Julie Champion, Lina Herrera Estrada, and Zachary Wells from the School of Chemical and Biomolecular Engineering at Georgia Tech have developed a new drug delivery system by creating delivery nanoparticles out of the therapeutic protein to be delivered. The particles are made by conjugating recombinant proteins using disulfide bonds. Having the therapeutic protein be its own delivery method maximizes the amount of protein in the nanoparticle and preserves bioactivity. It also protects the protein by reducing the amount of exposed surface area. The nanoparticles are made by desolvation, and subsequently crosslinking the proteins together to stabilize the particles. Researchers have shown the anti-inflammatory effects of fabricated particles from Salmonella protein AvrA in vitro and in vivo, showed protective effects from an engineered influenza vaccine in mice, and witnessed high levels of cell death in vitro using a Yersinia protein for breast cancer applications using this delivery system.
- Low cost and effective production method
- Maintains protein structure and enzymatic activity and maximizes the amount of protein to be delivered
- Preserves bioactivity
- Reduces amount of exposed surface area and increases absorption by target cells
- Higher affinity and specificity
- Able to rapidly convert and amplify target molecules into products
- The delivery of any protein into cells
- Anti-inflammatory proteins
- Breast cancer applications
- Potential for antibodies, enzymes, inhibitory proteins, etc.

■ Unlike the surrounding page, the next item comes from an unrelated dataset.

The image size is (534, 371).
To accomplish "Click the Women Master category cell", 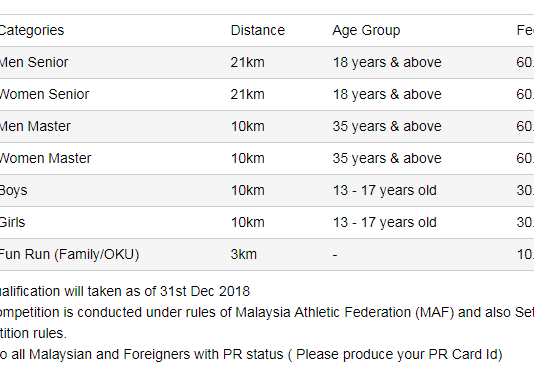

Protein drugs and enzyme therapeutics are becoming a critical research focus in healthcare. Enzyme therapeutics offer benefits over traditional small molecule drugs, such as higher affinity and specificity and the ability to rapidly convert and amplify target molecules into therapeutic products. However, the delivery of protein drugs have challenges not seen by traditional small molecule drug delivery methods. The large size and complex structures of proteins make them sensitive to the environment and incapable of surviving clearance processes in blood and tissue. Currently, small molecule drug delivery involves encapsulation by polymeric or liposomal carriers, but proteins are too large to be absorbed by cells. Therefore, a delivery system that maintains enzymatic activity and increases absorption by target cells is needed.